— begin Raw records —

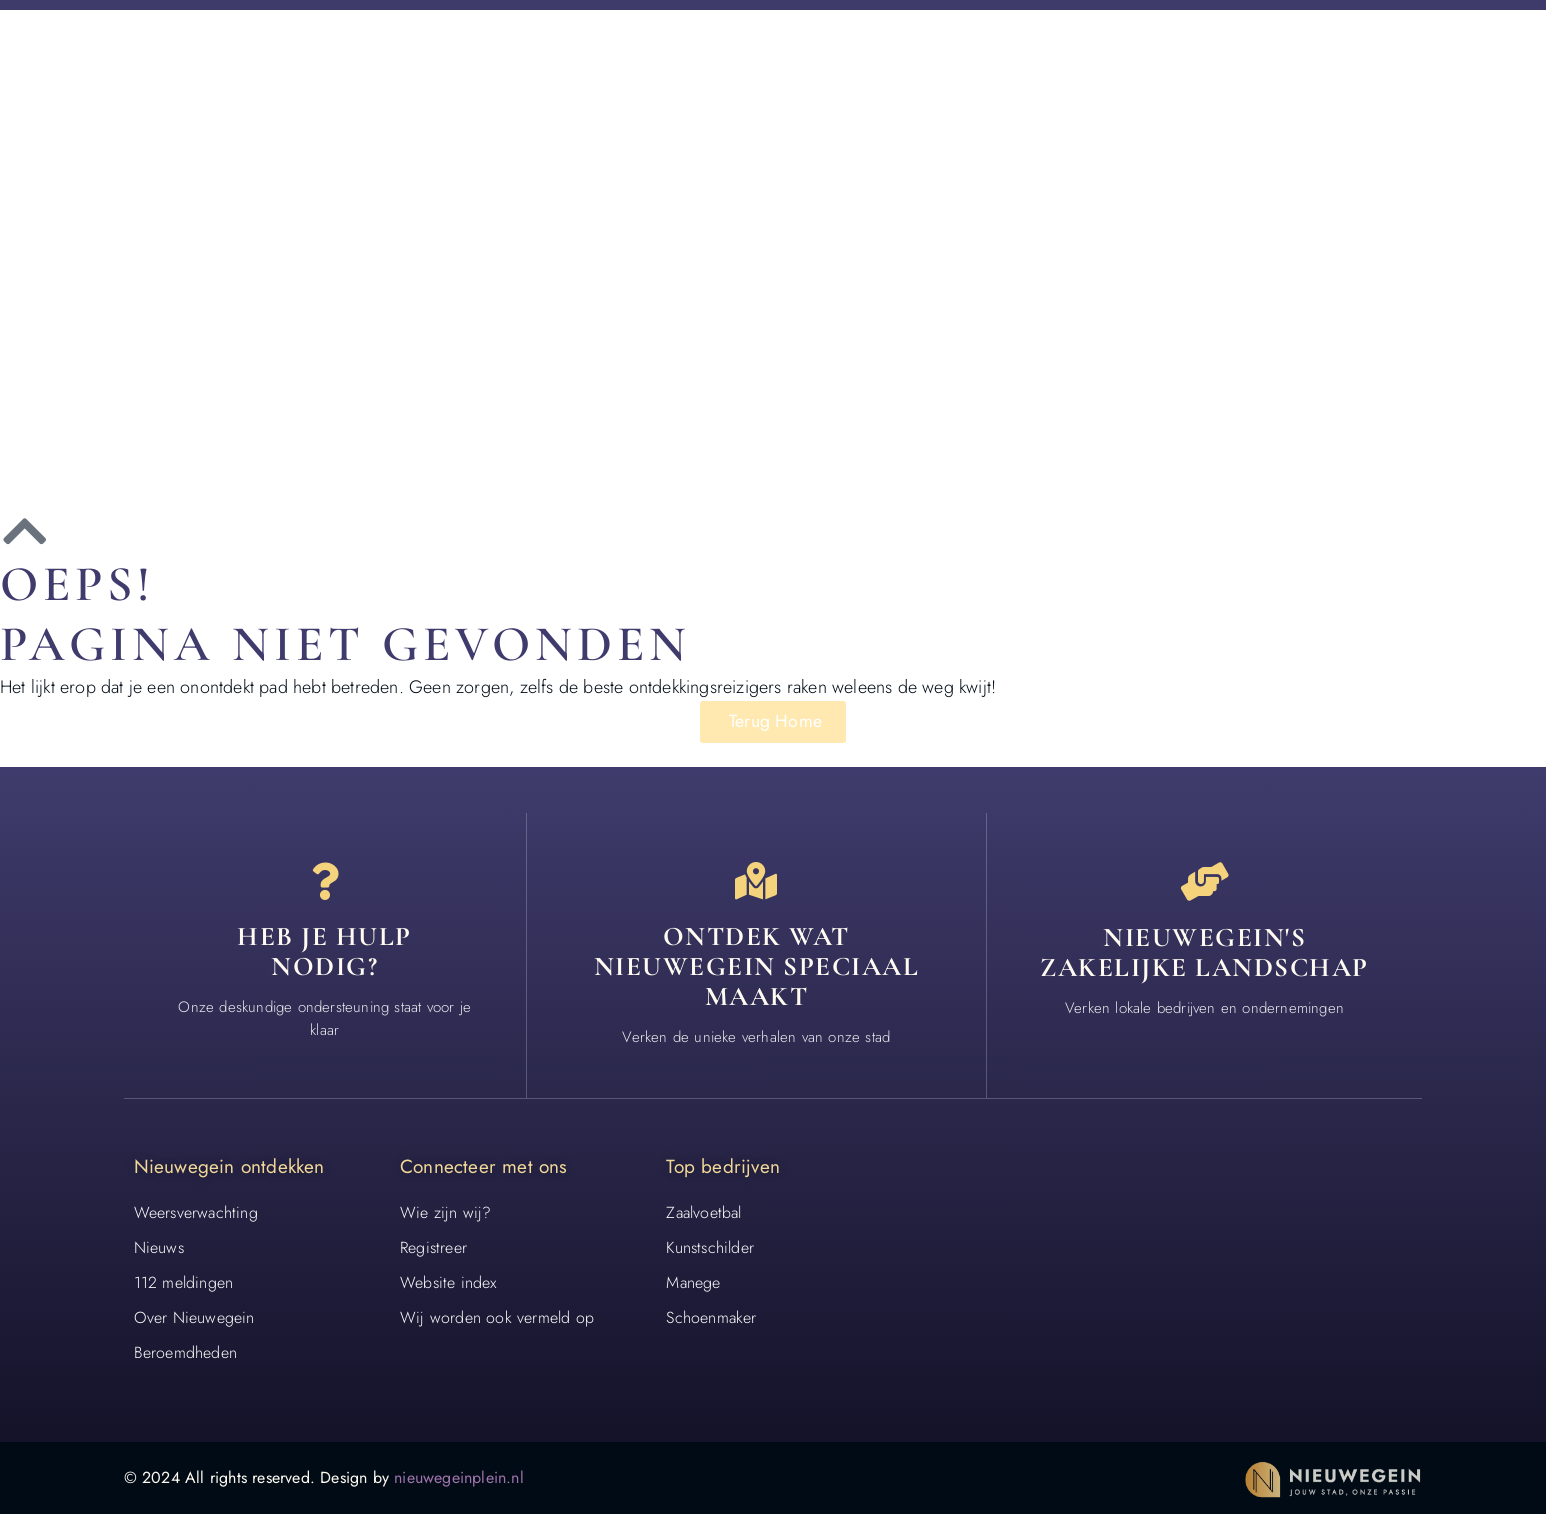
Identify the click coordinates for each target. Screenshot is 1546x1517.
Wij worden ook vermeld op (497, 1320)
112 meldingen (184, 1285)
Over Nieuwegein (194, 1320)
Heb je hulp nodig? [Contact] (324, 954)
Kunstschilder (710, 1250)
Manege (693, 1285)
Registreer (433, 1250)
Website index (448, 1285)
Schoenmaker (711, 1320)
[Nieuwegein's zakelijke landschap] (1205, 883)
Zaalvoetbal (703, 1215)
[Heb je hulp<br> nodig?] (325, 883)
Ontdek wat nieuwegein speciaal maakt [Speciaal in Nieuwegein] (757, 969)
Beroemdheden (185, 1355)
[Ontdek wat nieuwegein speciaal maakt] (756, 883)
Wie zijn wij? (446, 1215)
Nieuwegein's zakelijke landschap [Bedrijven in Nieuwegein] (1204, 954)
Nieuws (159, 1250)
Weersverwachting (196, 1215)
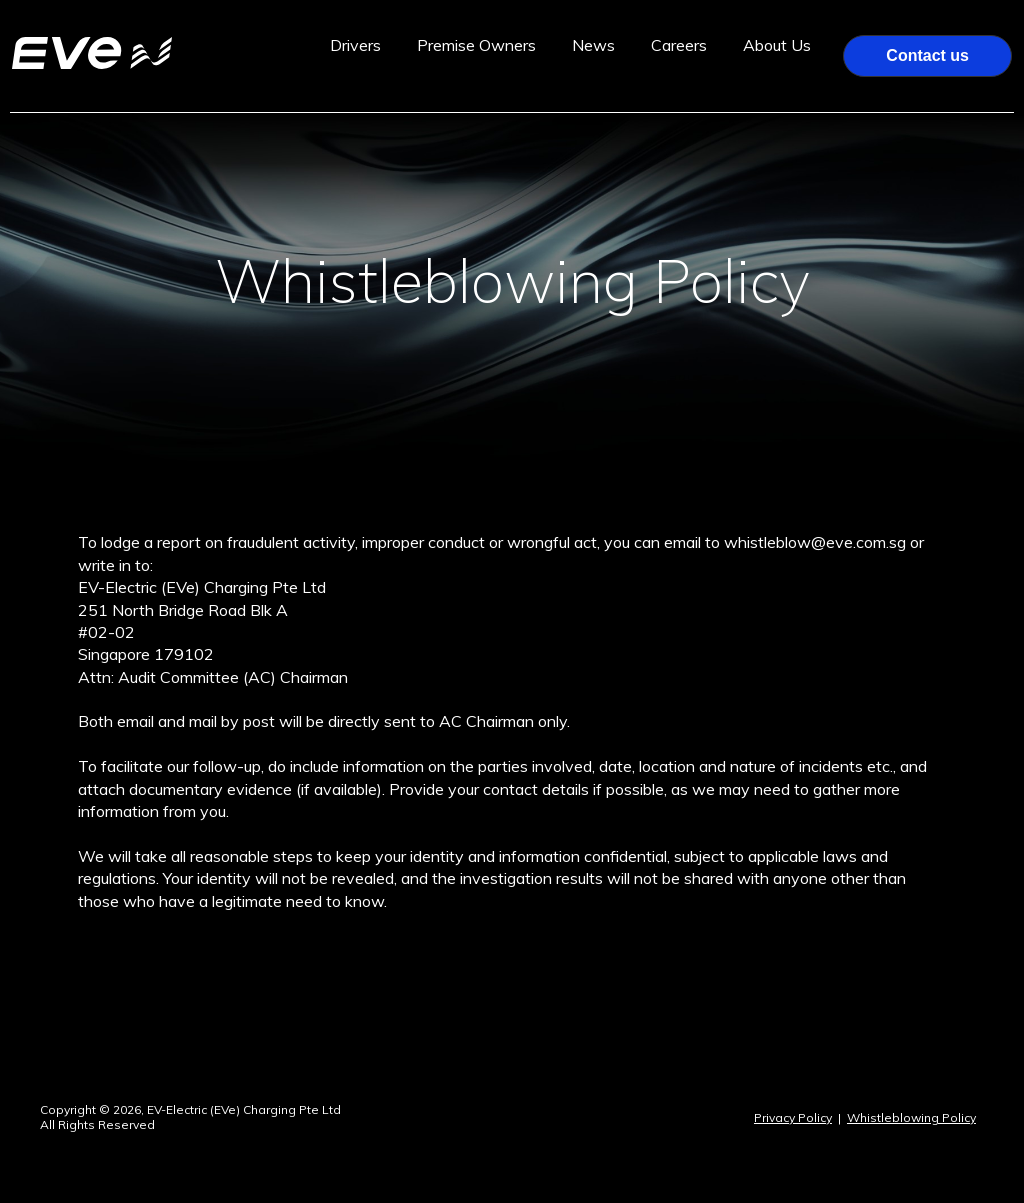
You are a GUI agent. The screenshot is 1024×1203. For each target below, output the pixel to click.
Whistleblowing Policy (911, 1117)
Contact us (927, 55)
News (593, 45)
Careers (679, 45)
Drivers (355, 45)
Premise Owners (476, 45)
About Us (777, 45)
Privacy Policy (793, 1117)
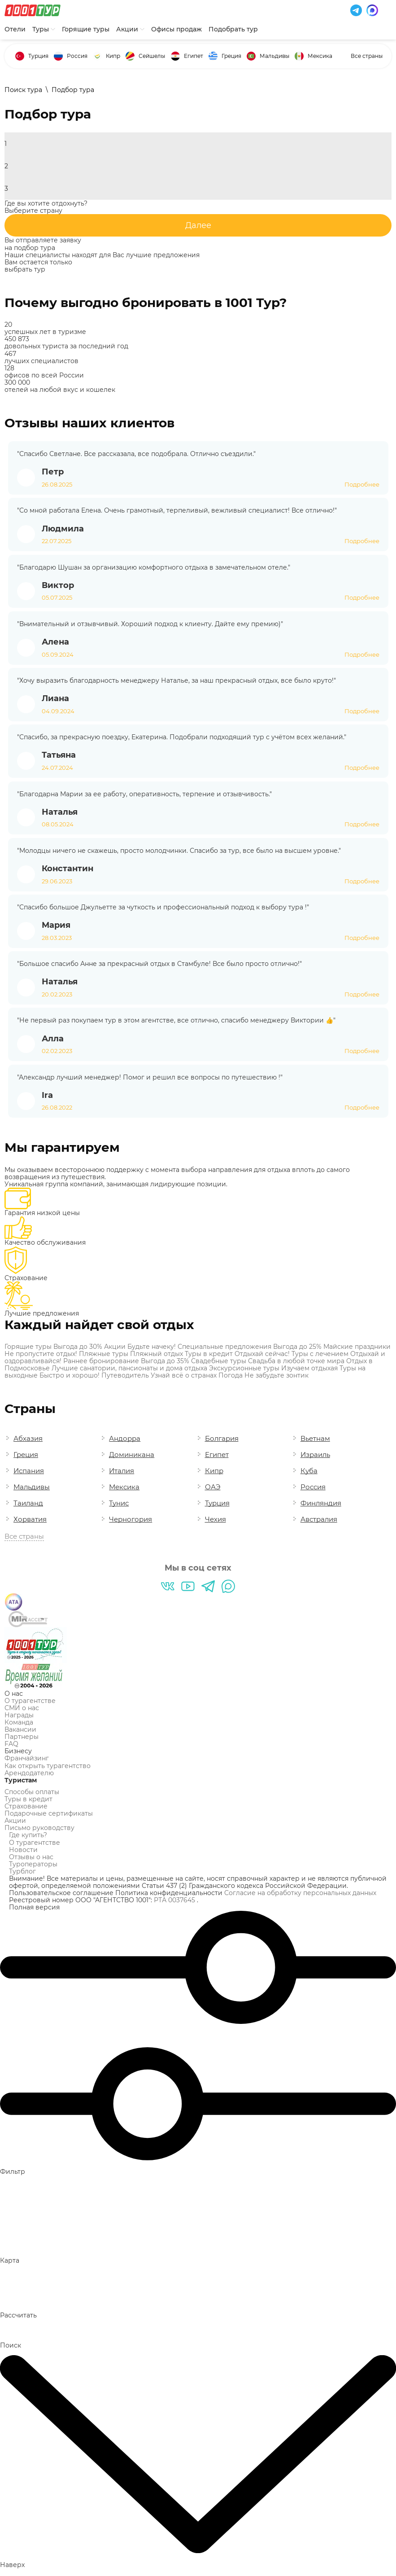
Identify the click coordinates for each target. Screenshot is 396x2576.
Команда (18, 1722)
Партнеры (21, 1737)
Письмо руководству (39, 1828)
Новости (23, 1850)
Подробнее (361, 484)
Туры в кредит (28, 1799)
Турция (38, 56)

— end Raw records —

§ **Short task**:
Print every one of the lines above verbatim, leaving out the pictures.

§ **Response**:
Identify the click coordinates for each target. Screenshot is 1546x1517.
Wij worden ook vermeld op (497, 1320)
112 meldingen (184, 1285)
Over Nieuwegein (194, 1320)
Heb je hulp nodig? [Contact] (324, 954)
Kunstschilder (710, 1250)
Manege (693, 1285)
Registreer (433, 1250)
Website index (448, 1285)
Schoenmaker (711, 1320)
[Nieuwegein's zakelijke landschap] (1205, 883)
Zaalvoetbal (703, 1215)
[Heb je hulp<br> nodig?] (325, 883)
Ontdek wat nieuwegein speciaal maakt [Speciaal in Nieuwegein] (757, 969)
Beroemdheden (185, 1355)
[Ontdek wat nieuwegein speciaal maakt] (756, 883)
Wie zijn wij? (446, 1215)
Nieuwegein's zakelijke landschap [Bedrijven in Nieuwegein] (1204, 954)
Nieuws (159, 1250)
Weersverwachting (196, 1215)
You are a GUI agent. The screenshot is 1024×1203. For each target below, output the pixel to click.
Whistleblowing Policy (911, 1117)
Contact us (927, 55)
News (593, 45)
Careers (679, 45)
Drivers (355, 45)
Premise Owners (476, 45)
About Us (777, 45)
Privacy Policy (793, 1117)
Identify the click coordinates for each target. Screenshot is 396x2576.
Команда (18, 1722)
Партнеры (21, 1737)
Письмо руководству (39, 1828)
Новости (23, 1850)
Подробнее (361, 484)
Туры в кредит (28, 1799)
Турция (38, 56)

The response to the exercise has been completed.